At our first stop we had an excellent seashore lunch at a counter style establishment snug up against the Trawler stacked harbor in Cape May. The victuals served here were basic yet classic: snapper soup, clam chowder, fried flounder with tartar sauce and cole slaw; cod fish cakes with stewed tomatoes and baked macaroni followed by fresh brewed coffee. Our fortifying lunch was indeed a fresh fine sampling of the delectable bounty brought forth from the depths of the North Atlantic Ocean just outside the door.

We decided to visit what was left of the Concrete Ship S.S Atlantus in its final resting place since 1911. What remains of its twisted hulk lies about 40 yards offshore in the Delaware Bay just off of Cape May Point at the south end of Higbee’s Beach.
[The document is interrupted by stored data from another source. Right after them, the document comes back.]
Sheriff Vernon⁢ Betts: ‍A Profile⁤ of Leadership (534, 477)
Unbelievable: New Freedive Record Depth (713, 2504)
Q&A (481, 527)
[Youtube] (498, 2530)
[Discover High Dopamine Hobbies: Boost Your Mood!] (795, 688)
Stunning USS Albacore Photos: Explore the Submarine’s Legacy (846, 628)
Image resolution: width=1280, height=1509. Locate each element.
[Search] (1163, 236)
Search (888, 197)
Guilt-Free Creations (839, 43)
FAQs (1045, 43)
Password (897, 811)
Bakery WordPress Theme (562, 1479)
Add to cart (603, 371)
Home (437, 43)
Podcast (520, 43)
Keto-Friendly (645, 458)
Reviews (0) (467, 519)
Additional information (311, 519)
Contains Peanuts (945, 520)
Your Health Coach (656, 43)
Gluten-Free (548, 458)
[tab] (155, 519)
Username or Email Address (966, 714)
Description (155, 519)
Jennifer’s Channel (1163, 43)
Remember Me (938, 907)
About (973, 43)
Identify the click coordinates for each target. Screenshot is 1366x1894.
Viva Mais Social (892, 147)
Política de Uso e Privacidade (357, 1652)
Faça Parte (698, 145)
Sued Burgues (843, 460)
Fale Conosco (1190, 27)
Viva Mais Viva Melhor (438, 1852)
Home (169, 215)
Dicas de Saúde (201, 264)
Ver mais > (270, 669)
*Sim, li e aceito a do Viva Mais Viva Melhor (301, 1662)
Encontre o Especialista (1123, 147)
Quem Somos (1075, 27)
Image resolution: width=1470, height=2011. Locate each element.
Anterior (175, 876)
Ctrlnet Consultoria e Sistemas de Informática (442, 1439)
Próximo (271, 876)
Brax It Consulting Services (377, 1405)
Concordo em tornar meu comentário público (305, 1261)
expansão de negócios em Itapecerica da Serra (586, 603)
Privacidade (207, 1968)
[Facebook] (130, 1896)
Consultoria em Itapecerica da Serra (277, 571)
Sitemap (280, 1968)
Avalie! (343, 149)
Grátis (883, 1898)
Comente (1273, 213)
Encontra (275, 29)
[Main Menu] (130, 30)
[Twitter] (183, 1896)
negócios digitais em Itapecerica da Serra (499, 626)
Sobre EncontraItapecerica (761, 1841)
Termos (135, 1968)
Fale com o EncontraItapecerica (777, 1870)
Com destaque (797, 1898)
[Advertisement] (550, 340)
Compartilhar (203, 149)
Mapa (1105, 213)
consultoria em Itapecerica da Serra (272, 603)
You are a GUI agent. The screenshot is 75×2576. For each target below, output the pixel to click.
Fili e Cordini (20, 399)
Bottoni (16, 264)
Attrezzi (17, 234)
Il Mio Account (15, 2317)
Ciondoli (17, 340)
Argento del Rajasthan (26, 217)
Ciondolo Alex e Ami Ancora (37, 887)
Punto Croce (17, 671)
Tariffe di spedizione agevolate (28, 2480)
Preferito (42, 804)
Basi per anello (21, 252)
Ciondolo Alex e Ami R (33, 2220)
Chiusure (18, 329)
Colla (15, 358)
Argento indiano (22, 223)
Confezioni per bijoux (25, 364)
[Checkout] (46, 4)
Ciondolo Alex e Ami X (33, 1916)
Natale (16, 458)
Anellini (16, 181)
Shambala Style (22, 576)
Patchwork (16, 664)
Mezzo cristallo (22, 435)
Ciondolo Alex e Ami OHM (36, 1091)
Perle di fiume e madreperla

The Delaware Bay can best be described that day as wild. Beautiful and wild. The freezing wind was hooking and howling down at about 20mph and pushing white-capped waves one on top of the other straight onto the gravelly beach where the pebbles rattled like a primitive percussion instrument being played by God. From the shore to about 20 yards out the rolling water was thick with slushy ice. Beyond the hard-breaking waves the swells heaved up and down like an immense setsheets billowing slowly in the wind. At first we just looked at it all and let it cast its spell. It felt like deep brain tissue massage.Then we got out of the car and took pictures, posing like shivering little kids, impatient to break from the pose and hustle back into the car.

After crossing the last drawbridge before Cold Spring Inlet and the open Sea we were quickly into one of my favorite areas of Wildwood Crest-The Crown Jewels of Motel Row: Armada, Blue Fin, Royal Hawaiian, Admiral, Jolly Roger and all the rest. The contrast, which we were seeking, was a bit sad but not gloomy. And how could it not be? On a warm summer night these aging well-kept palaces glow like neon votive candles. There’s laughter and the tinkling of cocktail ice along with someone cannon-balling into a pool full of aqueous underwater light. I drive through here (often out of my way) on any given summer evening when all of it languidly pulls you in like the full moon August stars high above it all.

After taking in long empty blocks of Wildwood and North Wildwood in their Twighlight Zone vacuum we reached our final destination, Twenty-Sixth Street and the Boardwalk. We parked close to the Boardwalk ramp and marched up against the icy wind to this fabled intersection and found exactly what we were looking for-an utterly deserted place without another living soul in sight. The contrast between that January day and any balmy summer night loomed larger than anything we had taken in thus far. It was like the difference between the Earth and the Moon. Every store, stand,shop, restaurant, game and ticket booth was shuttered or boarded up and battened down. All of the rides were silent and still. They resembled a mixed herd of mechanical dinosaurs caught in a sudden Ice Age. Stretching for at least a half-mile to the surf the beach was covered with a thin layer of frosted snow. There were barely any birds on the ground or in flight. The only sign of human life could be found in three or four lonely trawlers working close off shore. We took some pictures of one another and it almost felt absurd. Aside from the kicks, the airing out and the leisure for our souls I have a sense of what we were really doing up there and at all the other empty places we had stopped at that day and it was no big mystery: We were quietly trying to remember every special moment spent in these places and hoping for as many more to come...Memory and hope...We walked down the ramp and piled into the car. On the way out of the island we stopped for coffee and hot chocolate. The ride home was another set of old familiar back roads. We finished with the music and didn’t talk much. The fullness of the day was very evident if not praised aloud.